» Selected extract:
-- start --

I remember seeing idiots think Acacia's Disciples could one-shot Thanos with their "superior hax" and that Toriko would wreck the Surfer

Reactions: Funny 1


----------



## Blakk Jakk (Jan 4, 2017)

Claudio Swiss said:


> Well that bound to happen with any series that's popular.
> Toriko,Opm and alot others attract fuckers who more or less get off on feats and shit. anytime a series did some big boy level feat fans are gonna put him against guys they have no business facing.


You're right about that but I dunno what it is about Dragon Ball powerthirst that annoys me a little more.

It might be just that I, like Mike and IWD, have debated Ztards for so long that the powerthirst is extra annoying for no real substantive reason other than past experiences.

Or I could be pondering over nothing, that's also a possibility.

Reactions: Agree 1


----------



## Claudio Swiss (Jan 4, 2017)

Gordo solos said:


> I remember seeing idiots think Acacia's Disciples could one-shot Thanos with their "superior hax" and that Toriko would wreck the Surfer


And I seen them put these guys against hit, black, etc. fanboys can make you really despise the show and downplay the series because of the disdain you have for them.

Reactions: Agree 1


----------



## Claudio Swiss (Jan 4, 2017)

Blakk Jakk said:


> You're right about that but I dunno what it is about Dragon Ball powerthirst that annoys me a little more.
> 
> It might be just that I, like Mike and IWD, have debated Ztards for so long that the powerthirst is extra annoying for no real substantive reason other than past experiences.


Pretty much that you guys dealt with ztards who were much more obnoxious,ruthless and grade A fucking annoying. While you seem alright, Mike and Watchdog had deal with the phenomenal brigade who were ztards on steroids which due to the constance experience with them probably cause both to have bias against the series and mass disdain for the fanbase.

Reactions: Agree 1


----------



## Blakk Jakk (Jan 4, 2017)

Claudio Swiss said:


> Pretty much that you guys dealt with ztards who were much more obnoxious,ruthless and grade A fucking annoying. While you seem alright, Mike and Watchdog had deal with the phenomenal brigade who were ztards on steroids which due to the constance experience with them probably cause both to have bias against the series and mass disdain for the fanbase.


Oh I've dealt with some pretty fucking scummy Ztards myself but the worst I got were death threats, spam and e-stalking. The stuff Mike and IWD put up with make that look really fucking mellow by comparison.

Reactions: Agree 1


----------



## Clutch (Jan 4, 2017)

SkylineGTR said:


> Somebody's got quite the hate boner for dragon ball



Thinking the same thing. The lack of research on his part is unacceptable. He's holding too much hate to his chest. No excuses for that.

Reactions: Like 1 | Agree 2


----------



## Blakk Jakk (Jan 4, 2017)

-- end --

» Material provided:
-- start --

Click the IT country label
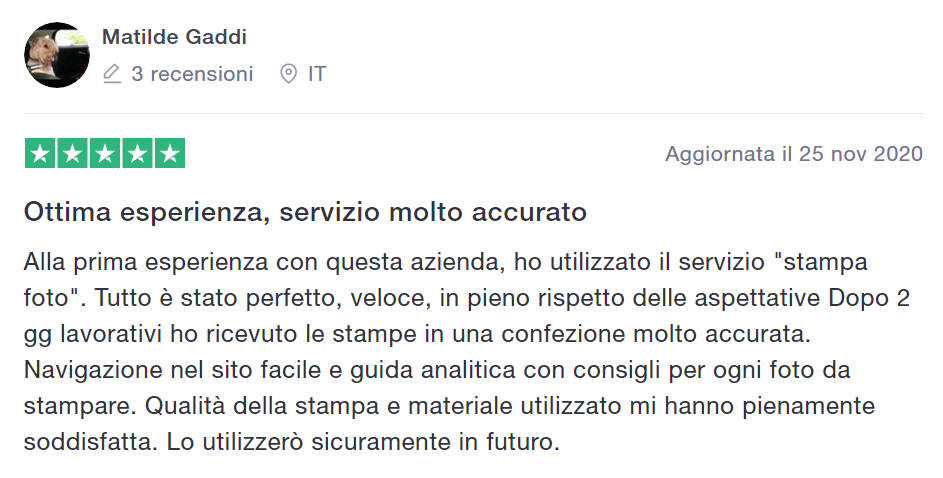 pyautogui.click(x=317, y=74)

-- end --

» Written problem 1: Output the passage of the forum thread that begins at the words "Reactions: Funny 1" and stops after "no business facing.".
» Written problem 2: Condense the paragraph of the forum thread beginning "Oh I've dealt with some" into one shorter sentence that keeps its main facts.
The lines are separate material, unrelated to the forum thread.

» Task response 1:
Reactions: Funny 1


----------



## Blakk Jakk (Jan 4, 2017)

Claudio Swiss said:


> Well that bound to happen with any series that's popular.
> Toriko,Opm and alot others attract fuckers who more or less get off on feats and shit. anytime a series did some big boy level feat fans are gonna put him against guys they have no business facing.

» Task response 2: I've faced some very scummy Ztards, but the worst was death threats, spam and e-stalking, which is mild next to what Mike and IWD endured.